[Items stored from a collection]
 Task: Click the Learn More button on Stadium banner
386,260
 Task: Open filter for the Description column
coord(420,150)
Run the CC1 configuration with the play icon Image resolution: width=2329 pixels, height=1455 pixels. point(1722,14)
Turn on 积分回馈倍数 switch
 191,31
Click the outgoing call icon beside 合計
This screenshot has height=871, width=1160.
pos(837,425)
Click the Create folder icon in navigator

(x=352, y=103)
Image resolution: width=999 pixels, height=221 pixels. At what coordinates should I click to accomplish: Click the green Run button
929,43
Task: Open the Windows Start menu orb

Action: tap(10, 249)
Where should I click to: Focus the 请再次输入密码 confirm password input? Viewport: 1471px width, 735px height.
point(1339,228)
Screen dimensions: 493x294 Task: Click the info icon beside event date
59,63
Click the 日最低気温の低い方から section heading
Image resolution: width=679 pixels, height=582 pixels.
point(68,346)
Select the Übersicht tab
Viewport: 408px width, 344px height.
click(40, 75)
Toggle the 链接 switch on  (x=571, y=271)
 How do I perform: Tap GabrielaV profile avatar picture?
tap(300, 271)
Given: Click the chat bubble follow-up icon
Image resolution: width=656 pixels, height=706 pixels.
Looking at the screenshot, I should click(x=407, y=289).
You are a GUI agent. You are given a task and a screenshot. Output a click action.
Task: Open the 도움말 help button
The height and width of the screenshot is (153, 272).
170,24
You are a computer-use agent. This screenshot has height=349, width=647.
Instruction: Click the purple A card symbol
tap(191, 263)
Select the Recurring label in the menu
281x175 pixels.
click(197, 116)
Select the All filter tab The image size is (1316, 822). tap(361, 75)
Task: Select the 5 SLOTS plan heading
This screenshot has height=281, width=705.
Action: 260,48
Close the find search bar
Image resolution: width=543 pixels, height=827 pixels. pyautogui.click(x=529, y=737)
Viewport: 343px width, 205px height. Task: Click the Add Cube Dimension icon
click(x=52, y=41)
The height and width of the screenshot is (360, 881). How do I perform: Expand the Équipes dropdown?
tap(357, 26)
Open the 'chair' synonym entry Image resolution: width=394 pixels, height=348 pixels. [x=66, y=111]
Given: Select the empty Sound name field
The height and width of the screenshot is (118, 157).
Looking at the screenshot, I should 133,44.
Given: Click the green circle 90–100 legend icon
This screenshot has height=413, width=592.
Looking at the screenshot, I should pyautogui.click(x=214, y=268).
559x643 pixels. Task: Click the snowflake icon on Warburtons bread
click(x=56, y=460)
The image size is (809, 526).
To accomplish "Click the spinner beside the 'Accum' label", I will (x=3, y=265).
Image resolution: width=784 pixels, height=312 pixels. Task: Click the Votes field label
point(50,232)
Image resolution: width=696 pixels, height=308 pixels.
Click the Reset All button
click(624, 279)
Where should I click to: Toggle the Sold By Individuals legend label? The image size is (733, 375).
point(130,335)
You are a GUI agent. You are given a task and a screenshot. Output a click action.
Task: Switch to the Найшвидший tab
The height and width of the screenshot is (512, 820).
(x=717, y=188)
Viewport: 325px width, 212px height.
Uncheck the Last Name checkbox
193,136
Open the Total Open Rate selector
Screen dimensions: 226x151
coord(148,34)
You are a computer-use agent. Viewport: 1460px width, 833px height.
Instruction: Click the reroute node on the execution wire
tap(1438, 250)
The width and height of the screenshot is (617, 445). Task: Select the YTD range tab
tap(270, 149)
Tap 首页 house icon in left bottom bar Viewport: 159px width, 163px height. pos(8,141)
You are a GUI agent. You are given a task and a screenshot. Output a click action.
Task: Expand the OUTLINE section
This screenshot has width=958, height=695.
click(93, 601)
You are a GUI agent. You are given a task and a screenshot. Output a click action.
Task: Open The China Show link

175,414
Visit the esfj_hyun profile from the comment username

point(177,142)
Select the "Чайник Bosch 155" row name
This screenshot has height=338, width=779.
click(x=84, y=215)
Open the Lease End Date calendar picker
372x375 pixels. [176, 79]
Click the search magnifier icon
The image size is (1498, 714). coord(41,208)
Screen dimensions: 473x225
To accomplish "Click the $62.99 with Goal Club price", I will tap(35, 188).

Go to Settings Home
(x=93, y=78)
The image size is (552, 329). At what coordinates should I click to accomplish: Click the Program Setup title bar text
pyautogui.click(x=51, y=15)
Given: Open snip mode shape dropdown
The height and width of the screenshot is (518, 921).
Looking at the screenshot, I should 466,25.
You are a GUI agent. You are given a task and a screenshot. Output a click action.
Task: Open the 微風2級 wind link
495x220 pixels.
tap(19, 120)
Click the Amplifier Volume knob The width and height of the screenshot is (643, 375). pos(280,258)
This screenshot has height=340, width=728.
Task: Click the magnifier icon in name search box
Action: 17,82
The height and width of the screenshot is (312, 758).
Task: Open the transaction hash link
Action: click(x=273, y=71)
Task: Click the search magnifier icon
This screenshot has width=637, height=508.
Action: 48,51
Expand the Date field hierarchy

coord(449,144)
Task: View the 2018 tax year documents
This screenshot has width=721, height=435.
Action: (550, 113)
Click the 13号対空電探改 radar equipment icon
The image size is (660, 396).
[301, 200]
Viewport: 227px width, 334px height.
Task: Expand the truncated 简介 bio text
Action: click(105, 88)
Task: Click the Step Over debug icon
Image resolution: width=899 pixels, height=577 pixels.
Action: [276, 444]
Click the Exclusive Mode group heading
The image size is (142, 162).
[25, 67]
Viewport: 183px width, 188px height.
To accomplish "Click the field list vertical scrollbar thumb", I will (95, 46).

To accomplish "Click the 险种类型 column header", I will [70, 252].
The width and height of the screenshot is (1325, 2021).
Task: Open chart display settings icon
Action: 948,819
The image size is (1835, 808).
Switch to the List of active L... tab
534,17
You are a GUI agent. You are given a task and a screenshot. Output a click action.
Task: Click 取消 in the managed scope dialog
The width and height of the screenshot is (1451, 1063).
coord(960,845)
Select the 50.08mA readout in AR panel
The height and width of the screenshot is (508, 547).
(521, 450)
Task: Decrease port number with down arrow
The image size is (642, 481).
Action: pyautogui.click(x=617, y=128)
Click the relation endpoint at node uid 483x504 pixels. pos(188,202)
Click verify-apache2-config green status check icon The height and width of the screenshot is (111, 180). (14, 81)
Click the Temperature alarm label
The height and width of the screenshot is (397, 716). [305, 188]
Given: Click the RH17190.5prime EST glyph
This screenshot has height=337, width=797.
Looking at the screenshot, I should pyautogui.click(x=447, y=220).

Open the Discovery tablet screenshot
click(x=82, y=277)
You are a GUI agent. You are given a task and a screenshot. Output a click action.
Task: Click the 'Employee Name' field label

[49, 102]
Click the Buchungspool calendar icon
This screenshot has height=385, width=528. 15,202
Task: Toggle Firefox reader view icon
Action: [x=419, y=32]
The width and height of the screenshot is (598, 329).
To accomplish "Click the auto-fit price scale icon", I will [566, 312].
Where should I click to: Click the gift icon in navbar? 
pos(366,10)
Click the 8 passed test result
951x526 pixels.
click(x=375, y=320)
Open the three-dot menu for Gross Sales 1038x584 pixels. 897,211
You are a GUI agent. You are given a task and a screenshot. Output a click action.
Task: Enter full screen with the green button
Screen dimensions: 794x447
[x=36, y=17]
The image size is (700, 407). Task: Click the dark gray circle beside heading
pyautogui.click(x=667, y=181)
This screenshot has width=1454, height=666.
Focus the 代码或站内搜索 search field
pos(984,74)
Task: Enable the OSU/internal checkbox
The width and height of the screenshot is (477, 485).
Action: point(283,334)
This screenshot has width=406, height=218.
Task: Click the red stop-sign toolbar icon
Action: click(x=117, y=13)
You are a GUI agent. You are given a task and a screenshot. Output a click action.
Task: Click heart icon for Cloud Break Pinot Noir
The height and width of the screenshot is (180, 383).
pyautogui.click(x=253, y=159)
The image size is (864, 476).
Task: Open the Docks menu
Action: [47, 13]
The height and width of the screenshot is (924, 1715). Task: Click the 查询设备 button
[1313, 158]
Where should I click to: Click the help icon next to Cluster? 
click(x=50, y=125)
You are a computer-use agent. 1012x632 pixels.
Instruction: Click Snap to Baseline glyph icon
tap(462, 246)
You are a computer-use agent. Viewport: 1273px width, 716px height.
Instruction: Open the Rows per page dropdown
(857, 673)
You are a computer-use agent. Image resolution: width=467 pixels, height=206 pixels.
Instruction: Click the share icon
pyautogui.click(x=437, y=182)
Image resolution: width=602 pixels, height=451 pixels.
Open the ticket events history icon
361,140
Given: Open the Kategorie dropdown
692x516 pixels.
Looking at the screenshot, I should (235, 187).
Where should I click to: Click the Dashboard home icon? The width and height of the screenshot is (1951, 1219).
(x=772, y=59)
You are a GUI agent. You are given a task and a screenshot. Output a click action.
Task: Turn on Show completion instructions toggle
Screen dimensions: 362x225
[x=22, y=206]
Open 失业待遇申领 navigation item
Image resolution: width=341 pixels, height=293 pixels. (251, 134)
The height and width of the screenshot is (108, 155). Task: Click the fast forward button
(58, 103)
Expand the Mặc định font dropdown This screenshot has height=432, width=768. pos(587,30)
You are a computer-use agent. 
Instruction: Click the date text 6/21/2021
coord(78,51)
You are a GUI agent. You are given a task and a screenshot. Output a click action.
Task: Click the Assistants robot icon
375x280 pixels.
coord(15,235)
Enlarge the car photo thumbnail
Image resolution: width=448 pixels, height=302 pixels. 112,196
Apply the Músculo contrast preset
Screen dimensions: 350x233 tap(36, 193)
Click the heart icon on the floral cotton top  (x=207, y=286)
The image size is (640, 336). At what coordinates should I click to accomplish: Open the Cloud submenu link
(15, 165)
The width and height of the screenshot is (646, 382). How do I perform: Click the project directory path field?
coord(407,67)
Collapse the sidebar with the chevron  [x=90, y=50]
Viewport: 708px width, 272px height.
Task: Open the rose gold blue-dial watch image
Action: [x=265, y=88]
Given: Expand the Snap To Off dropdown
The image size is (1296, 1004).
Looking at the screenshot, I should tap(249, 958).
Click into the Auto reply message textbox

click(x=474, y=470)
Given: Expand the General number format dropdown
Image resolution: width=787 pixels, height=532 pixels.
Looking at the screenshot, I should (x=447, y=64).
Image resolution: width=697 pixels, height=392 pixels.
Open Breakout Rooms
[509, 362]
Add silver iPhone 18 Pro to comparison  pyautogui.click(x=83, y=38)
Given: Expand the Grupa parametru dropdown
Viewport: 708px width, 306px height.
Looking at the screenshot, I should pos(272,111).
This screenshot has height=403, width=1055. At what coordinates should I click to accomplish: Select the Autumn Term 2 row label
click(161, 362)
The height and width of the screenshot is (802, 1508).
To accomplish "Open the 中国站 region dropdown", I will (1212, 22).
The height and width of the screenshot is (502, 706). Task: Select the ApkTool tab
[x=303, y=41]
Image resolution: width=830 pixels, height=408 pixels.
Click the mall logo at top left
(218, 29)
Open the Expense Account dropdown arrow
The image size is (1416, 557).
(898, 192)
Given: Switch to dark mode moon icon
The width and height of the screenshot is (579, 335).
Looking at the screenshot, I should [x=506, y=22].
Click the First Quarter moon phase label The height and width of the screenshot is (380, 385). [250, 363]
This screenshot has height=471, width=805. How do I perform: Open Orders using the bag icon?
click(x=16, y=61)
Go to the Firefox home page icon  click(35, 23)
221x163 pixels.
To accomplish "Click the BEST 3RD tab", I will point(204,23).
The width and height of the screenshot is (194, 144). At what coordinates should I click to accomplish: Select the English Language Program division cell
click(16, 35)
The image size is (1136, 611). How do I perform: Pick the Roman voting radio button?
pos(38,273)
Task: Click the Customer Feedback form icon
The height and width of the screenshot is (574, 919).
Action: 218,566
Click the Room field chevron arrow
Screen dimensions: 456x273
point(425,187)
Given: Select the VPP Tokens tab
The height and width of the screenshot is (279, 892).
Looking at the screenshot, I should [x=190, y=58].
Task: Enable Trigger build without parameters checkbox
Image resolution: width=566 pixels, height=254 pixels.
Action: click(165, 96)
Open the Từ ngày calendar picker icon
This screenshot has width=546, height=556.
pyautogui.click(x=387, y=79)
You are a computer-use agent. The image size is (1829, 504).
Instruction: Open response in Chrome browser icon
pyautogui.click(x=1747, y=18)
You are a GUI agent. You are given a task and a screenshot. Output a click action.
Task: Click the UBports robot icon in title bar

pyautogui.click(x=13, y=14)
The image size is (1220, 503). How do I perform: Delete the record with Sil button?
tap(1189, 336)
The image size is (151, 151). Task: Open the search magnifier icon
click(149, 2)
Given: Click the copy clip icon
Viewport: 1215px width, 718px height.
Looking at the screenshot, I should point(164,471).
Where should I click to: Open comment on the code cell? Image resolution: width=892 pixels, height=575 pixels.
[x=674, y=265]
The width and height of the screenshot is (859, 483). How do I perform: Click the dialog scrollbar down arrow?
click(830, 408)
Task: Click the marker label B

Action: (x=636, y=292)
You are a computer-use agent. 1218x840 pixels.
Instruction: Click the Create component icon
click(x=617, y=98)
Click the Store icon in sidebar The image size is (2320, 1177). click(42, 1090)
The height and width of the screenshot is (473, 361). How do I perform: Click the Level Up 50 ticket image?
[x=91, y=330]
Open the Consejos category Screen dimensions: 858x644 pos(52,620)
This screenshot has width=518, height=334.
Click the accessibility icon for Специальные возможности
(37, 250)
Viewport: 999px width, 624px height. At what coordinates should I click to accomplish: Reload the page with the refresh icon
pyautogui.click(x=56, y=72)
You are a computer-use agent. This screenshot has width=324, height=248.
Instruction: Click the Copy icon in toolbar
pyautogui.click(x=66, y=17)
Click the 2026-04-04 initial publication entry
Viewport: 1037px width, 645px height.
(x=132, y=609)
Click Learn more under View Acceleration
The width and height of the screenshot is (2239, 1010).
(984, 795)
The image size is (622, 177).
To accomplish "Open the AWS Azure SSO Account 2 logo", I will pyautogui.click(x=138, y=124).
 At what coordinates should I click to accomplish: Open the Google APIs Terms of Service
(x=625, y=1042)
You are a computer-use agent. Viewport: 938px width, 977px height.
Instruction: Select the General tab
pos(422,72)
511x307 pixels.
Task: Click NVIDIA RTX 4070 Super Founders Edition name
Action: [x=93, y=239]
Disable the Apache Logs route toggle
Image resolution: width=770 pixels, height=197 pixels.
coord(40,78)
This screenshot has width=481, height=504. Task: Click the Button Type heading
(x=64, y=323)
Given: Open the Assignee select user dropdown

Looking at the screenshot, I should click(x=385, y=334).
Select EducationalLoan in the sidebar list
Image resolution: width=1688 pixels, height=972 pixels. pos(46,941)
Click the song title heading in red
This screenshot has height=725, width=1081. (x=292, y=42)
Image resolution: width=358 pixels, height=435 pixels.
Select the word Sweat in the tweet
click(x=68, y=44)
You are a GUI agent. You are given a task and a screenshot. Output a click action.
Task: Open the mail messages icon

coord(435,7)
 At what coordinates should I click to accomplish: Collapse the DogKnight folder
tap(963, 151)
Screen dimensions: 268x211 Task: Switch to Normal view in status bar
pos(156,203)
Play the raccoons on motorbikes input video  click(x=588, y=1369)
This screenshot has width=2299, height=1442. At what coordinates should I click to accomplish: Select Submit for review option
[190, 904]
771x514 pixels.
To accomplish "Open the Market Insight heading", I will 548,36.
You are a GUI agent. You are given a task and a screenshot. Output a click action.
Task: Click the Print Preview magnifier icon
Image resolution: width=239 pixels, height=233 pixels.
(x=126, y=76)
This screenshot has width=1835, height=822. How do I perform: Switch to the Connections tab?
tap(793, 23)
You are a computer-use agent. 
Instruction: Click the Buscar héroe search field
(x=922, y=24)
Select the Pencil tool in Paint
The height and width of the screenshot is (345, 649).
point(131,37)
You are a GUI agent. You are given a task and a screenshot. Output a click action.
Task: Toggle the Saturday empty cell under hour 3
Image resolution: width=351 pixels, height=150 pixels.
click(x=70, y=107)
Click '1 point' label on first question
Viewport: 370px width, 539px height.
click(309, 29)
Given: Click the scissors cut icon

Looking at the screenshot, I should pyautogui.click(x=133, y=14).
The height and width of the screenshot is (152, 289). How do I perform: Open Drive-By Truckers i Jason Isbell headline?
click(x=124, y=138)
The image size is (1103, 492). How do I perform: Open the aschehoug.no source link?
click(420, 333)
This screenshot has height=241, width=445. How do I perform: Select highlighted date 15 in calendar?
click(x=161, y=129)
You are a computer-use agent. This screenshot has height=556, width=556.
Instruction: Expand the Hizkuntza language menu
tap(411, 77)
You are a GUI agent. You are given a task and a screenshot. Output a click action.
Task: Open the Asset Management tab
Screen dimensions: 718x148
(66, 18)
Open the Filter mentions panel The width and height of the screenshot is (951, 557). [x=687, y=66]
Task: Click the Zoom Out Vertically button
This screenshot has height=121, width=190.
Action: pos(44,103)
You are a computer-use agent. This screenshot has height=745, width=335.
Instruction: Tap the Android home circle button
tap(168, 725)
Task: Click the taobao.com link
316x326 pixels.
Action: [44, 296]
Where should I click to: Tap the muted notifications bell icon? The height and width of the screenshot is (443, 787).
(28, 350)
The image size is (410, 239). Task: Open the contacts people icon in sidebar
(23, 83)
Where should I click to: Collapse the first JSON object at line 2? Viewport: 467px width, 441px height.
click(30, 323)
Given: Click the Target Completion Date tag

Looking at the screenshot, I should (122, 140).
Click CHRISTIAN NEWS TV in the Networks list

### BRIEF
Count the lines above that contain the string "General", treating uppercase and lowercase as different. Reply with the number alone.

### EXERCISE RESULT
2